[[ Material for this task open ]]

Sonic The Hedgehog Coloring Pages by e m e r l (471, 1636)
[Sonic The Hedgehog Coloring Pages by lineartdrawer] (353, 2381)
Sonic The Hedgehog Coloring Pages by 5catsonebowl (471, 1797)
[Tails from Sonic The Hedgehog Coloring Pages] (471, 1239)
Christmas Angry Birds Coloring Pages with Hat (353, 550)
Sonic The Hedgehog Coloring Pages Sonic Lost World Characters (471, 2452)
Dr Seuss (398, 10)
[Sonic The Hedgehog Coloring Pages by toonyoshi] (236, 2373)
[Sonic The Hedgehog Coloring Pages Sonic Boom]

[[ Material for this task closed ]]

For the string "Coloring", search the preceding data and copy every line that includes it.

**Answer space:**
Sonic The Hedgehog Coloring Pages by e m e r l (471, 1636)
[Sonic The Hedgehog Coloring Pages by lineartdrawer] (353, 2381)
Sonic The Hedgehog Coloring Pages by 5catsonebowl (471, 1797)
[Tails from Sonic The Hedgehog Coloring Pages] (471, 1239)
Christmas Angry Birds Coloring Pages with Hat (353, 550)
Sonic The Hedgehog Coloring Pages Sonic Lost World Characters (471, 2452)
[Sonic The Hedgehog Coloring Pages by toonyoshi] (236, 2373)
[Sonic The Hedgehog Coloring Pages Sonic Boom]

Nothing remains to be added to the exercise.